[WHAT TO PRODUCE]:
The required output is the exact text of the lines from the line containing "1466x890 pixels. At" through the final line below, inclusive, without pictures.

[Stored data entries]
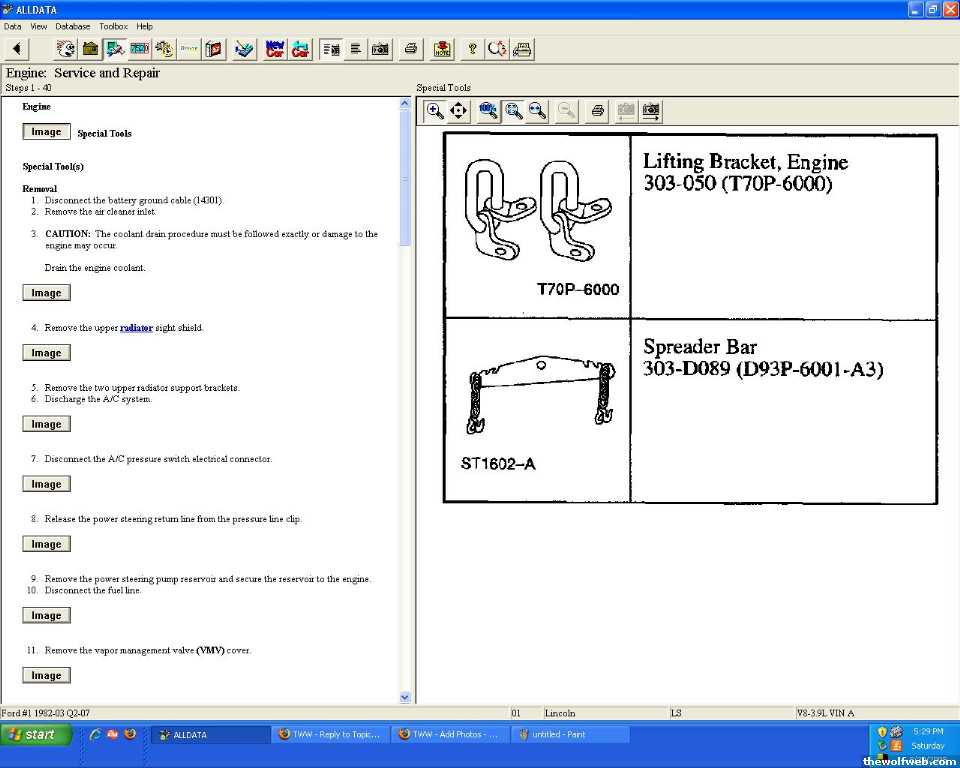Click the New Car toolbar icon
This screenshot has height=768, width=960.
pos(275,48)
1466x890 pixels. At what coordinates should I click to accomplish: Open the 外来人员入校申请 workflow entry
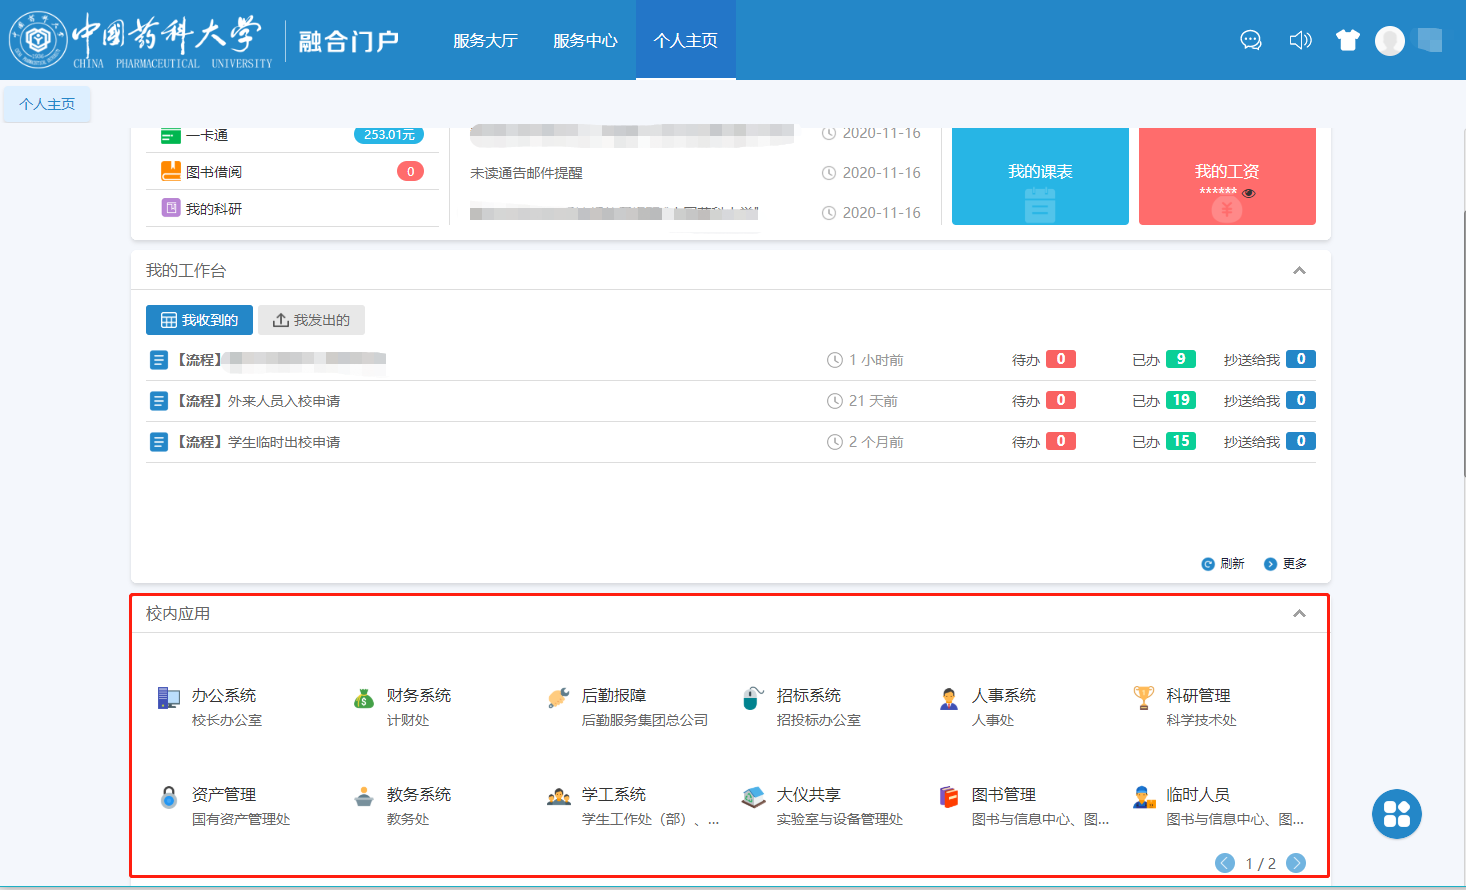point(284,401)
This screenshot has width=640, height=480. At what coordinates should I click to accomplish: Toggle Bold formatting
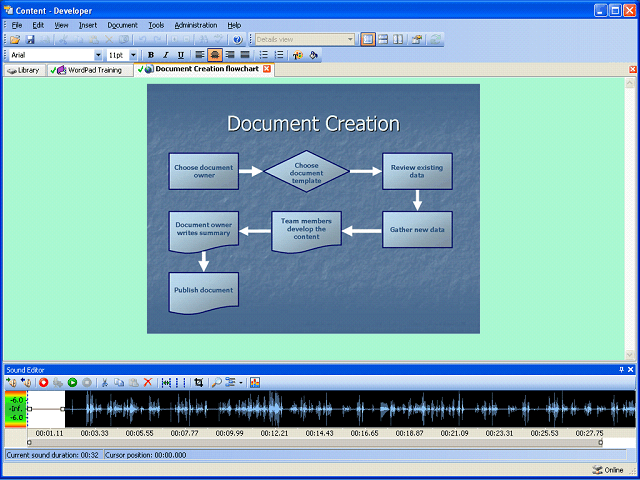(x=151, y=55)
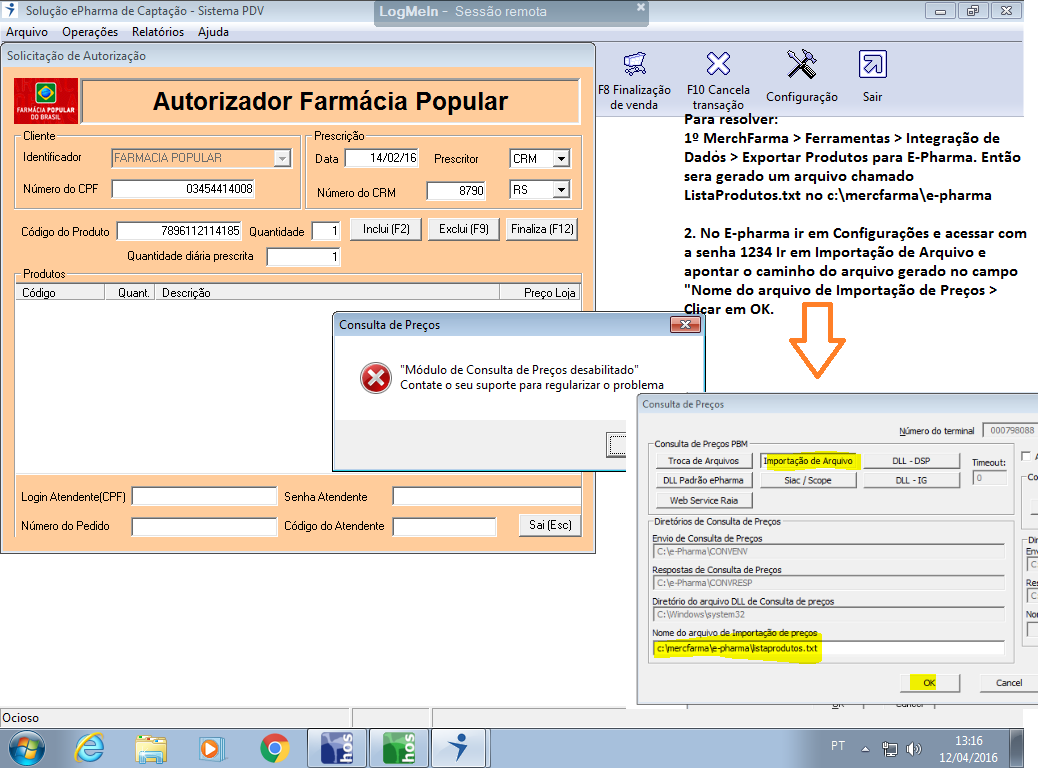
Task: Click the F8 Finalização de venda icon
Action: (x=634, y=65)
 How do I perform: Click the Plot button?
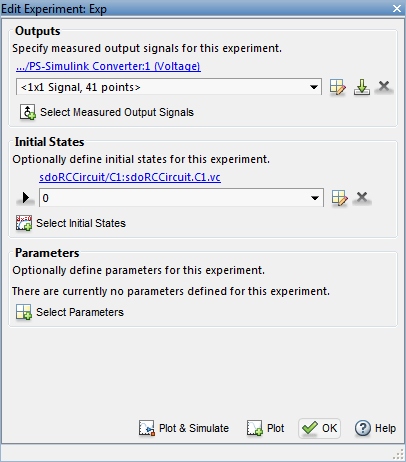266,428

[YOUR RESPONSE]:
1466x890 pixels. At what coordinates should I click to accomplish: Open the 外来人员入校申请 workflow entry
point(284,401)
This screenshot has width=640, height=480. At what coordinates should I click to accomplish: Toggle Bold formatting
(x=151, y=55)
Task: Click the F8 Finalização de venda icon
Action: (x=634, y=65)
 How do I perform: Click the Plot button?
266,428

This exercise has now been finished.